A *very* hacky attempt to grab tweets associated with a hashtag.

Some assumptions:

  - the number of tweets is low, so there is no need to poll
    frequently or worry too much about writing quick code or
    using the streaming API

  - have a background process running that can run the search

  - dump to ASCII files rather than have a more-robust system such as
    a database, although I'm tempted to try storing them in a Riak
    or some other key-value store instance just because ...

  - there is a rather cavalier approach to error handling, which can
    be summarised as "ignore it and try again later"

There's also additional tools for dealing with the output. The
original versions of these work on the JSON output from grabtweets but
newer versions are being introduced that convert the JSON to RDF and
then work on the RDF. Some of these are now obsolete. I have also
moved to storing the RDF graph in an external store with a SPARQL
interface, using that interface to form queries, rather than using
the Swish module.

# The workflow is something like:

- grabtweets

Create the search*.json files. Also creates search.log and
search.state files; the latter is used to restart the search.

- tweetstordf

Takes all the search*.json files in the working directory and writes
out the RDF version to a file.

Will contain blank nodes if there are any tweets that are identified
as being in response to a user (since we don't necessarily have, at
this stage, the information needed to create the URI that represents
the Tweeter). Is this statement still true?

As of the AAS 219 meeting (version or thereabouts), we now
use the include_entities option in the search API which provides
much, if not all, of the ancillary information previously added
via addusers.

- identifyusers

Queries Twitter for information on users mentioned within a Tweet
- via the @username syntax - for which we have no information
(real name and proper capitalisation of the Twitter handle).

Also looks for users who are missing one of sioc:id, sioc:name,
and foaf:name predicates and tries to fill them in.

The output is a RDF graph of the new information.

The search is done over all named graphs in the SPARQL store
that are of type

(the default graph is used only to find the named graphs).

- findretweets

Identify those tweets which are actually retweets (the REST API
does not provide any such information and the Streaming API only
matches some tweets that begin with "RT ").

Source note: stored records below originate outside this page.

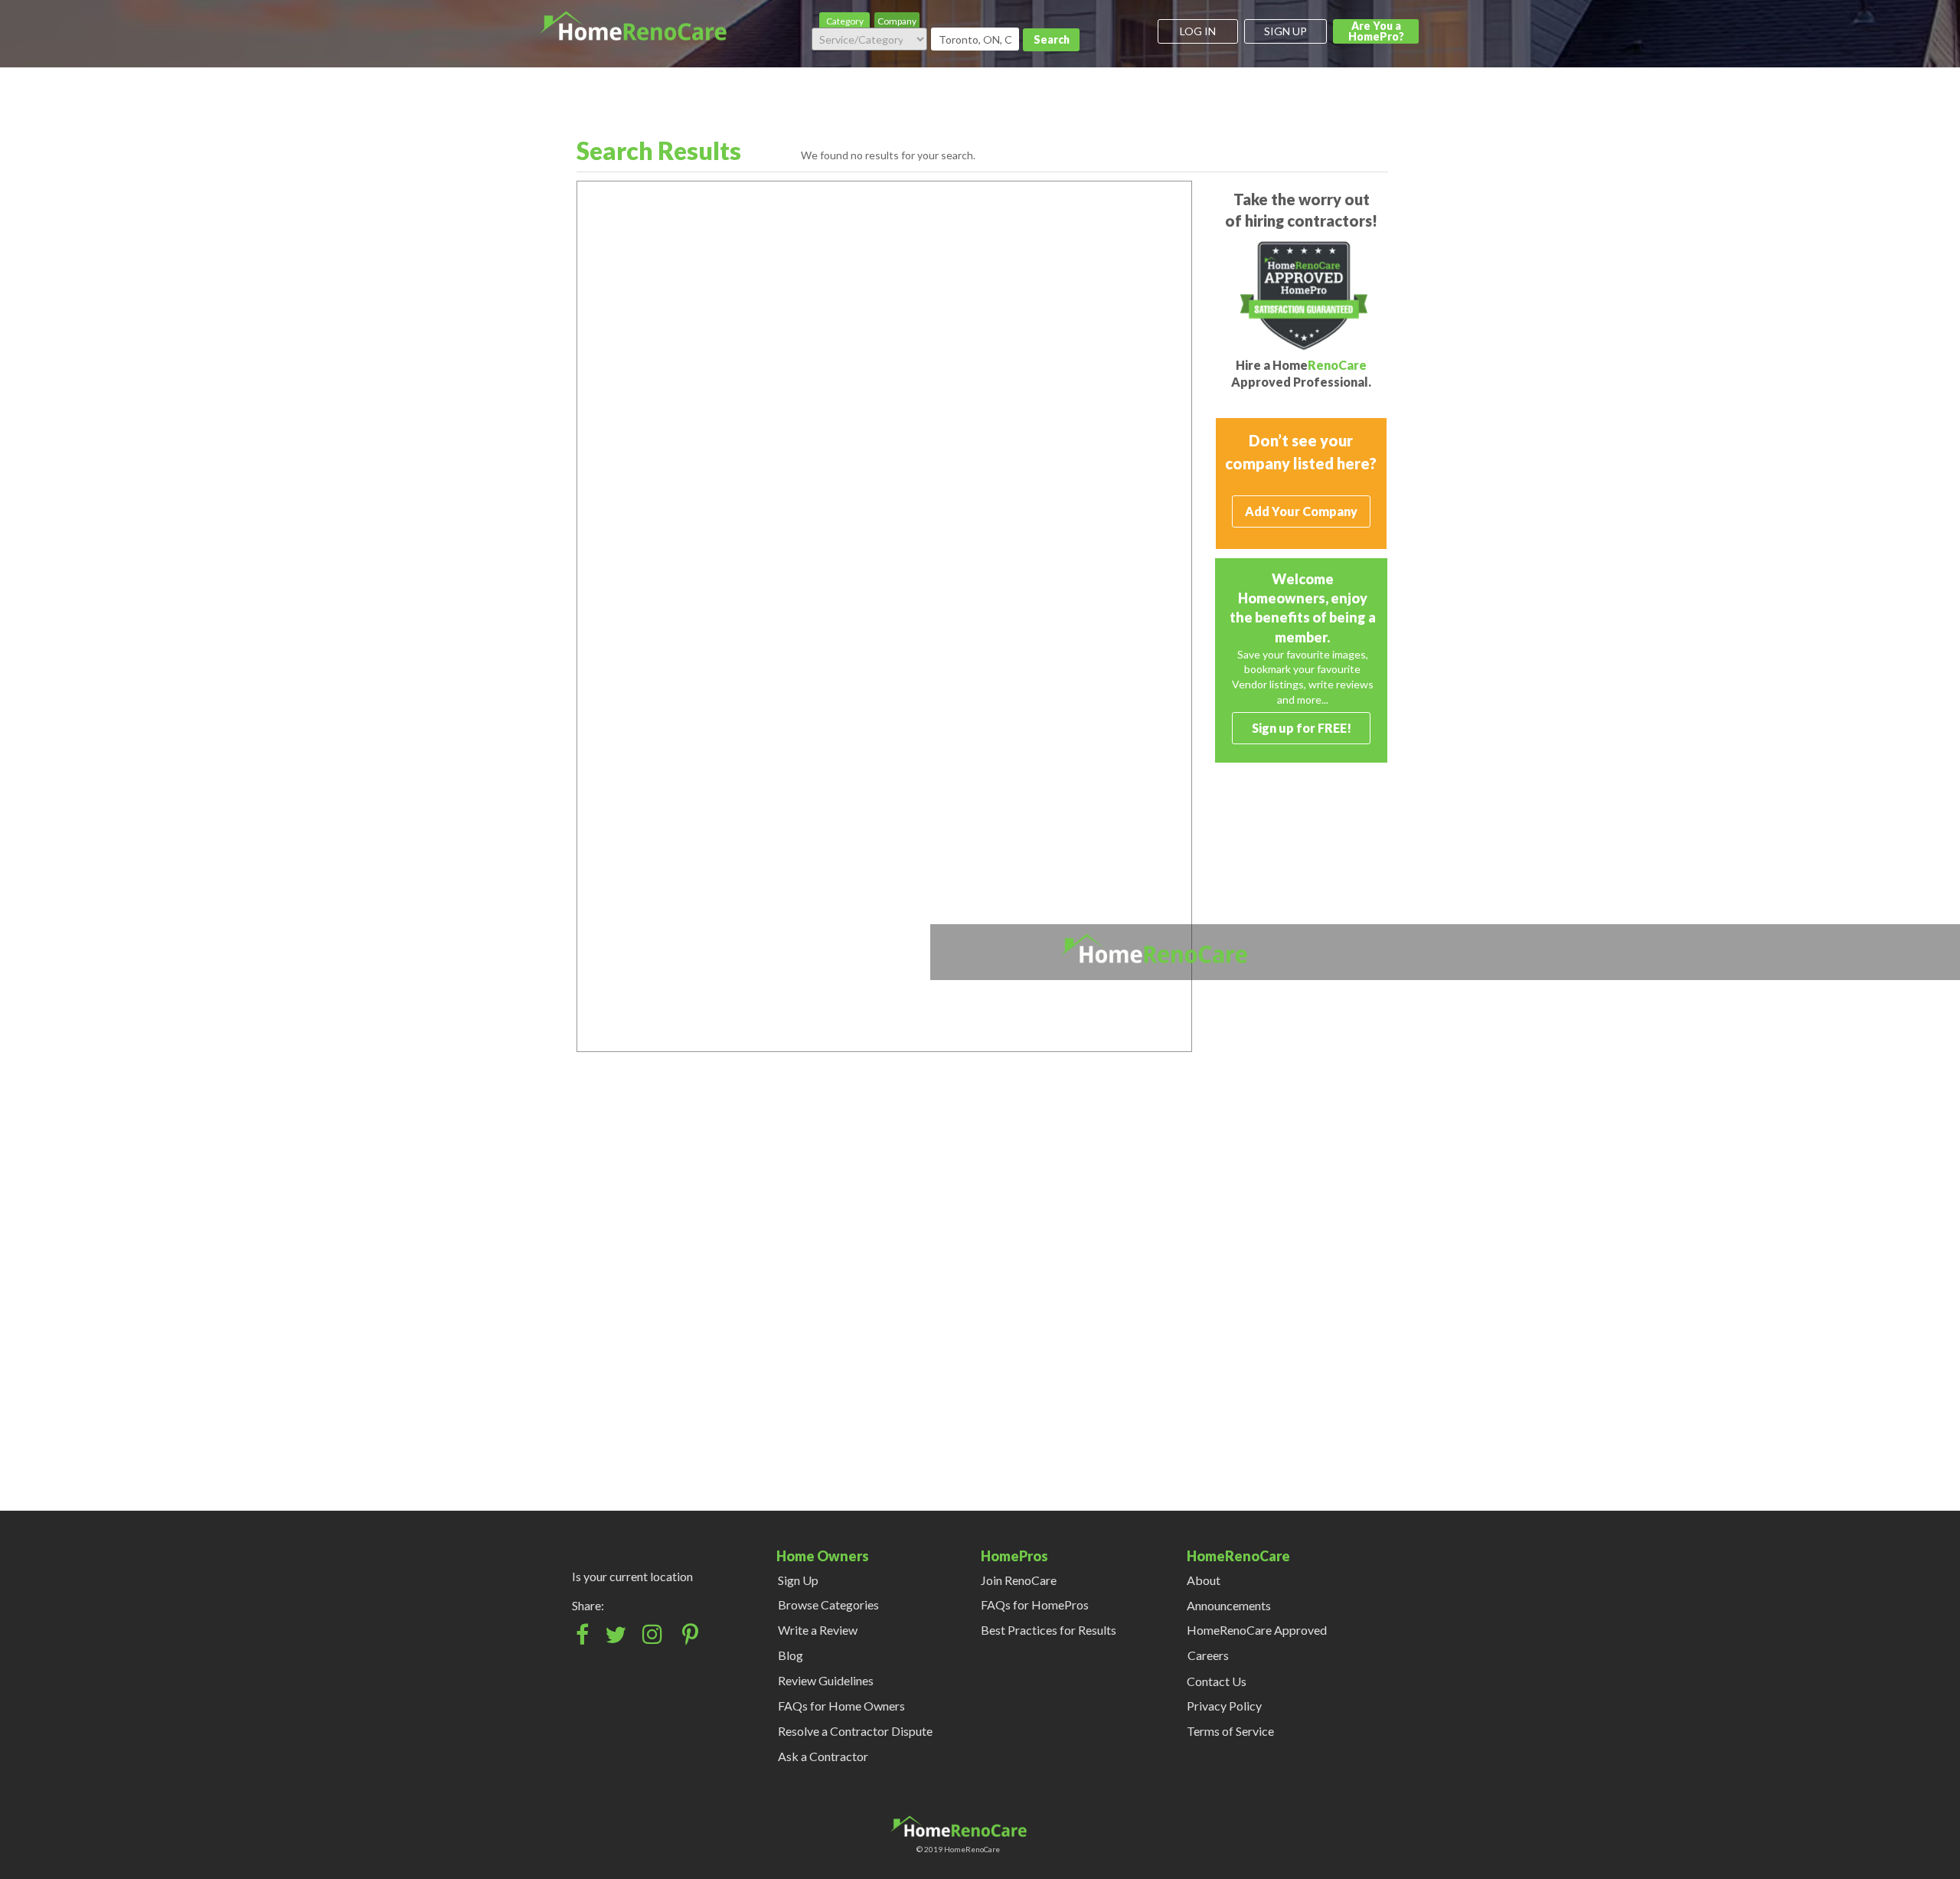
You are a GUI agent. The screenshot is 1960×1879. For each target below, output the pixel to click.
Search (1052, 39)
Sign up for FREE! (1301, 728)
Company (896, 21)
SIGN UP (1285, 31)
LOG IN (1198, 31)
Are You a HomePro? (1376, 31)
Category (845, 21)
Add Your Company (1301, 511)
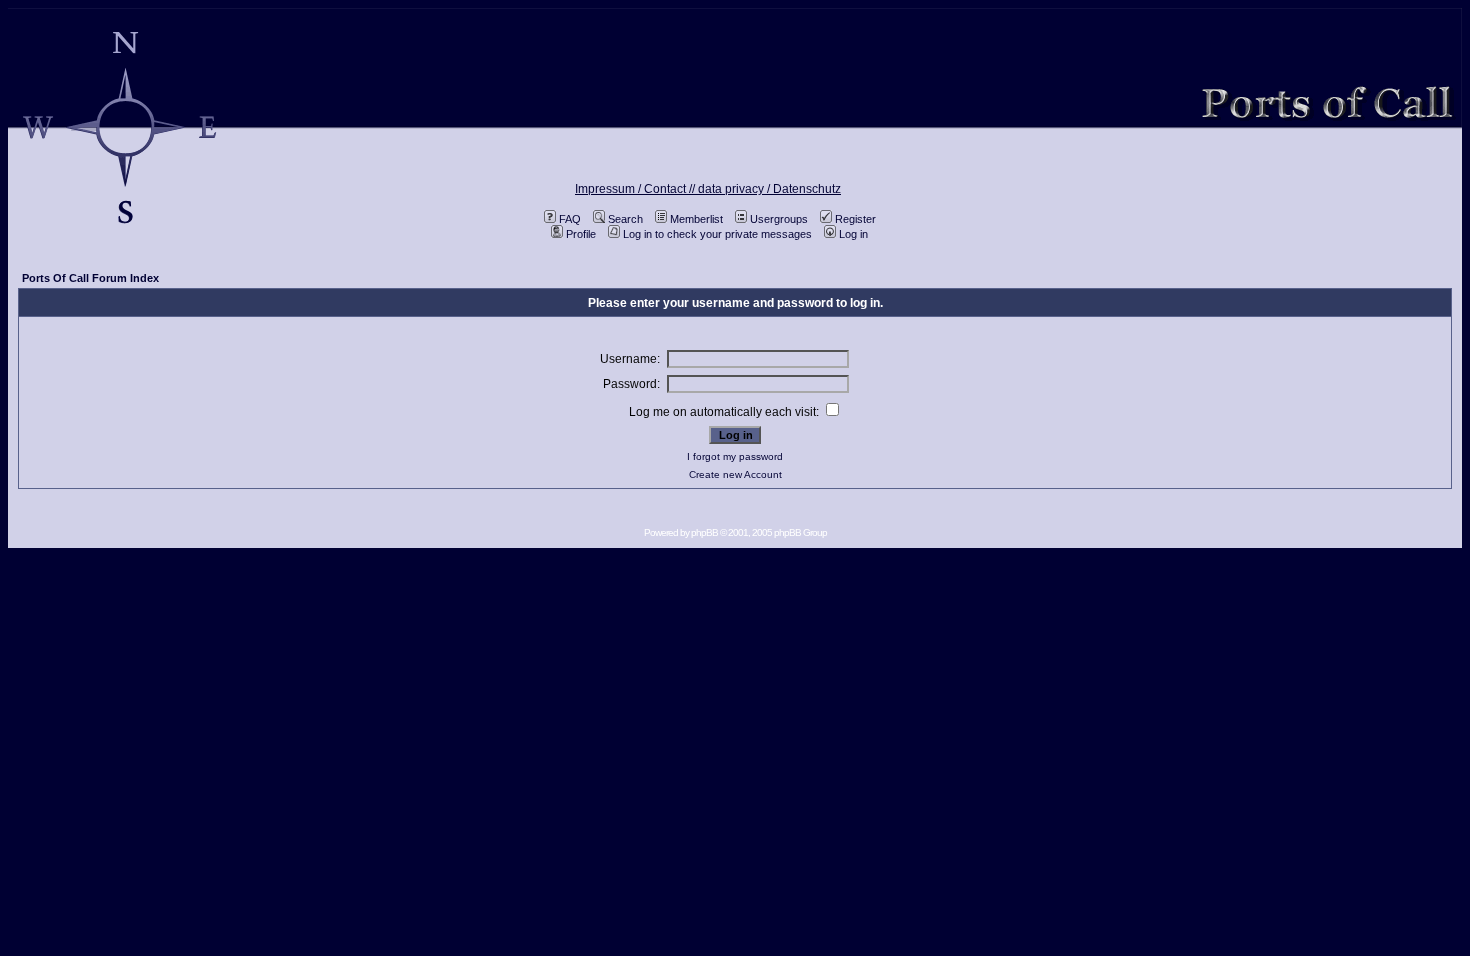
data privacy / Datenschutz (769, 189)
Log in (853, 234)
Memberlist (696, 219)
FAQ (570, 219)
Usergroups (779, 219)
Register (855, 219)
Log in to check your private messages (717, 234)
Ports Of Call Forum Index (90, 278)
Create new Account (735, 474)
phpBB (704, 532)
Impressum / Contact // (636, 189)
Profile (581, 234)
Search (625, 219)
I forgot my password (735, 456)
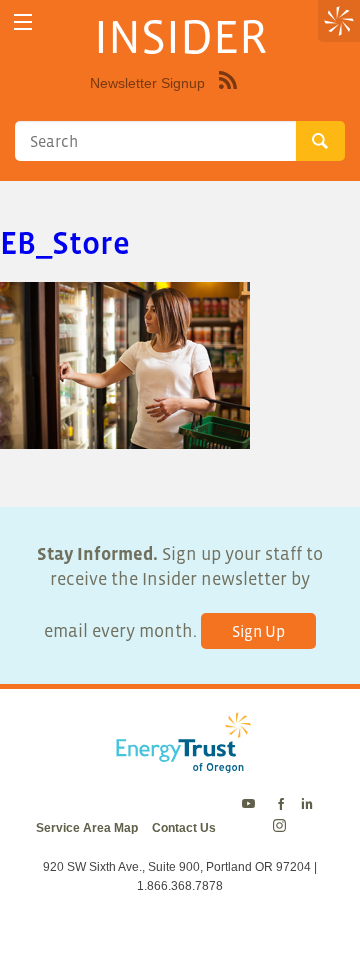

This is a multi-step
process (i.e. the code is run multiple times in different modes
to identify matches).

- getuserconnections

Given one or more graphs create a set of


lines which indicate that the given Tweeter mentions the user called
references via an explicit "@references" in the text of the Tweet,
where count is the number of times this occurs.

It can also output the data in JSON format as used by d3.js's
force-directed display code.

This has been updated to use a SPARQL query to do all the heavy

- counttweets

Return a list of

  username count

that list the number of tweets made by each user in the input
graph(s). It can also output in JSON, in a format usable by
my AAS219 html pages.

- calchistogram

Create histograms of the tweet frequency; both raw and "smoothed"
(using a kernel-density estimate) and write the data out in JSON

- gettweets

Display the text from the tweets in time order. This is a replacement
for the gettext routine.

# The old set of commands:

These have been removed from the repository.

- gettext

Extract the tweet text from the search*json files in the working
directory and print to stdout.

- extracttweets

Write the time, username, and text from the tweets into one file and
username, logo URL into a second file (the file names are arguments to
the tool). The search*json files in the working directory are used.

- cleantweets

Get the tweet text (the output of gettext) and clean up for simple
tag-cloud analysis. The command takes an optional number of words so
that ngrams, rather than a single word, can be used. There is also an
attempt to normalize some common word and phrases (e.g. plural <->
single and people's names).

- getusers

From the search*json files in the working directory, calculate the
number of tweets a user has made and a list of users referenced by
each tweet.  The output is to two separate files.

The user names output here are in lower case (they do not match
the canonical version of the user name) and there may be a case where


has multiple versions of the same username in ref1 .. refN.

- query

Allow a simple query to be made against one or more RDF graphs. The
query is just the simplest supported by Swish and does not contain
support for useful concepts like negation or optional keywords.

Very experimental.

# Other:

From Gephi, 

Robert Tarjan, Depth-First Search and Linear Graph Algorithms, in SIAM Journal on Computing 1 (2): 146–160 (1972)

is used to determine connected components (both weakly and strongly connected).

For the AAS218 data it gives

  Number of Weakly Connected Components: 3
  Number of Stronlgy Connected Components: 335

The weakly-connected components are not that useful since essentially all nodes
are linked to each other (so most are in the same component).

The modularity detection - from

Vincent D Blondel, Jean-Loup Guillaume, Renaud Lambiotte, Etienne Lefebvre, Fast unfolding of communities in large networks, in Journal of Statistical Mechanics: Theory and Experiment 2008 (10), P1000

- looks like it may be more useful. With randomize on

  Modularity: 0.581
  Number of Communities: 14